- [Supplied passage]
Patna High Court - Orders

Kalpana Devi & Ors vs Jhagru Pandit & Ors on 19 August, 2010

 IN THE HIGH COURT OF JUDICATURE AT PATNA
                   MA No.521 of 2004
1. KALPANA DEVI, Widow of Late Shambhu Nath Pandit alias
   Shambhu Pandit, Son of Sri Thakum Pandit.
2. Guria Kumari.
3. Dulari Kumari.
      Both minor daughter of Late Shambhu Nath Pandit Minor
      daughter represented through their natural mother, guardian and
      next friend Appellant No. 1.
      All resident of Village Ghoghas, Police Station - Belhar, District
      - Banka.
     At present Appellant No. 1 with her minor daughters, residing
     with her parents at village Tari Manjhgai, Police Station Belhar,
     District - Banka.            .......... Appellant / Claimants.


                            Versus
1. JHAGRU PANDIT, Son of Late Chhotan Pandit.
2. Jhumri Devi, wife of Jhagru Pandit.

- [Given data]
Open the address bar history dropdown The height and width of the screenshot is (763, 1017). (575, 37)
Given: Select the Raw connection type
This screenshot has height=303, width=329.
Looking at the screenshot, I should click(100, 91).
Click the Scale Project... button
---
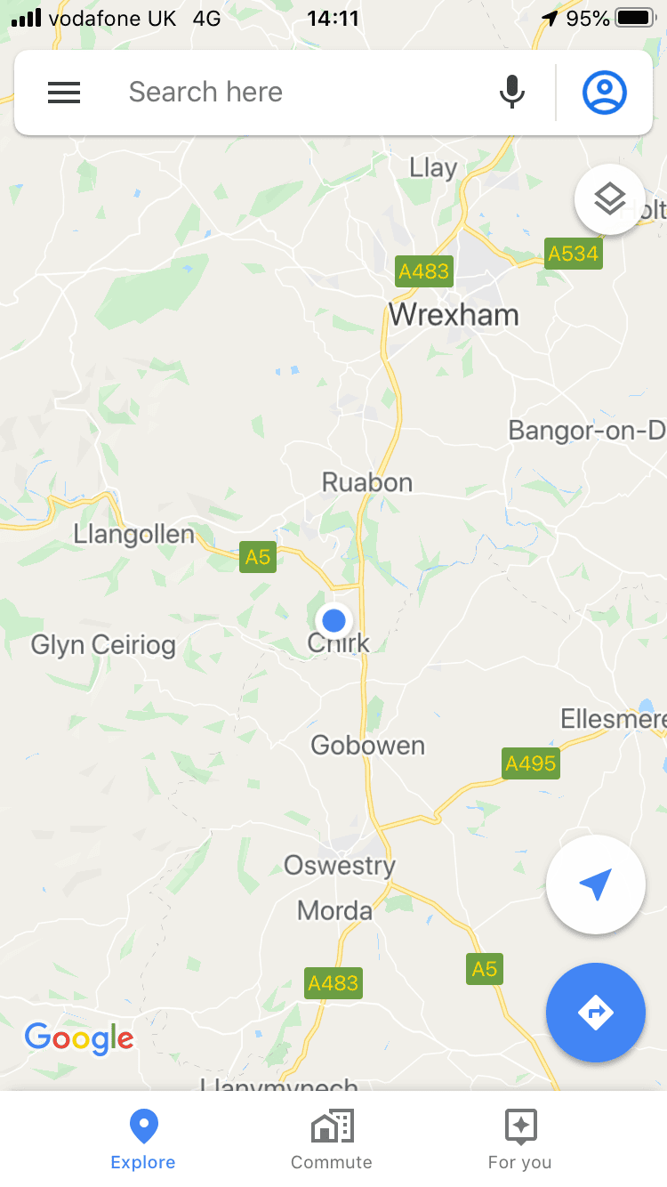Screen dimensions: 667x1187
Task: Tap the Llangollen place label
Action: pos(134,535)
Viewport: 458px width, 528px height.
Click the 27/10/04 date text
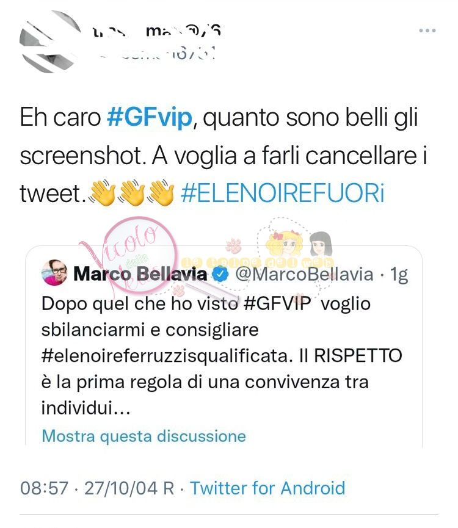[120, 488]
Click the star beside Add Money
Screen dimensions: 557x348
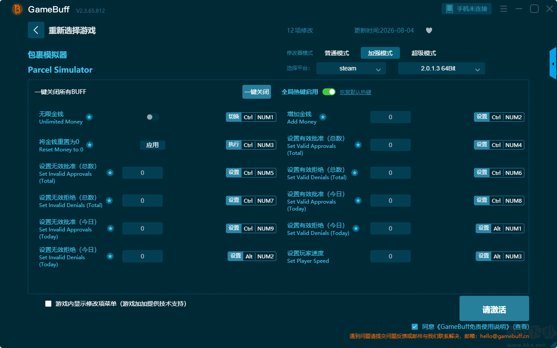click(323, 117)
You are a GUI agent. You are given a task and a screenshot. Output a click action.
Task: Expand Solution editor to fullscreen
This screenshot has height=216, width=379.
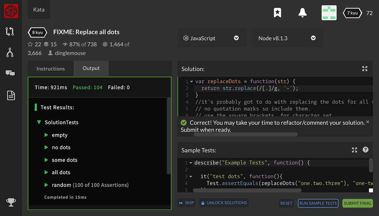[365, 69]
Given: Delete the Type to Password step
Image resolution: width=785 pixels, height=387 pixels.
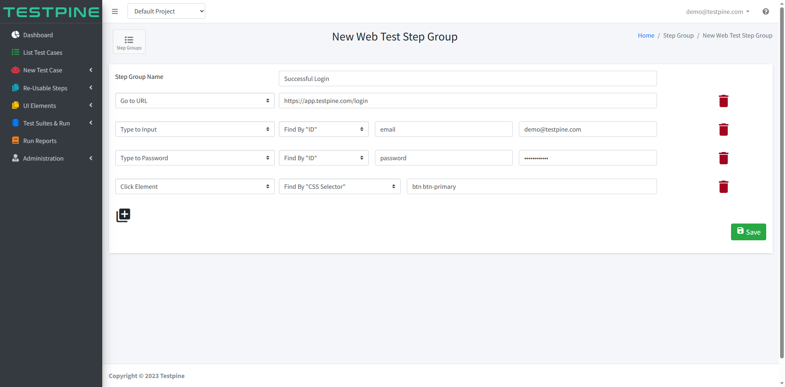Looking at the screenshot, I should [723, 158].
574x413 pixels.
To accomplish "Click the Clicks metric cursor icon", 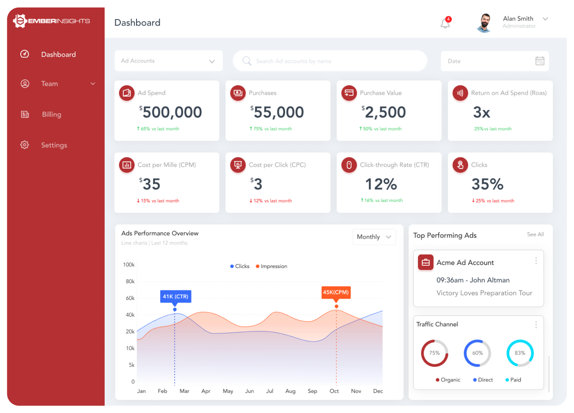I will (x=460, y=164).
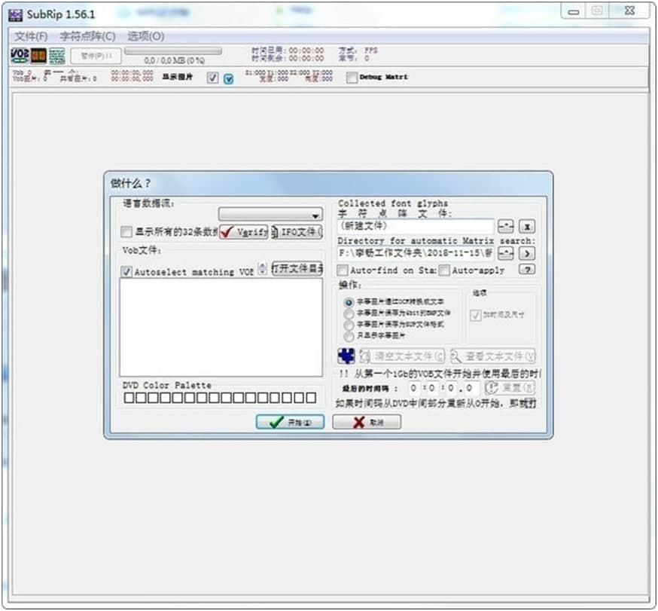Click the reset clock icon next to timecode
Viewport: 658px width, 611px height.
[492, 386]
---
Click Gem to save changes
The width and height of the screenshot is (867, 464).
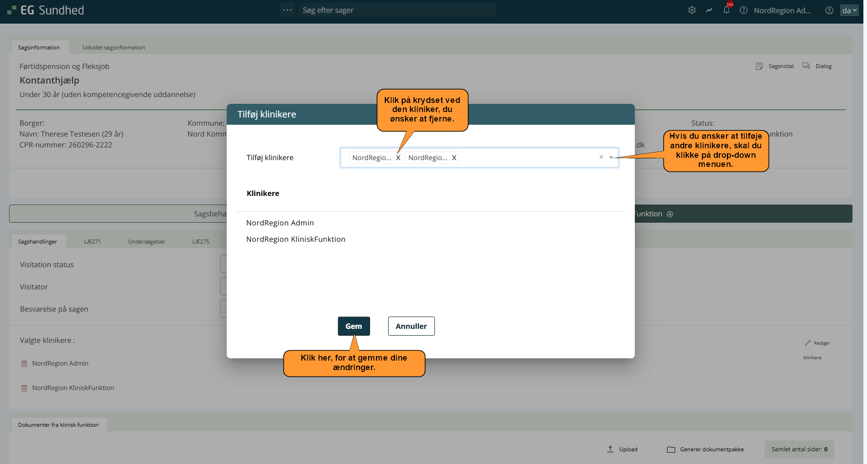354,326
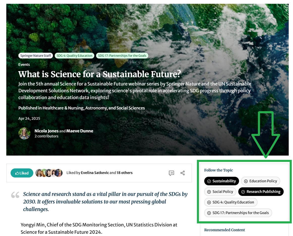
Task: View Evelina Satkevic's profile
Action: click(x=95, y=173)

- [Required action] In the Patna High Court case header, in which village is Appellant No. 1 said to be residing at present with her minor daughters?

- [Written response] Tari Manjhgai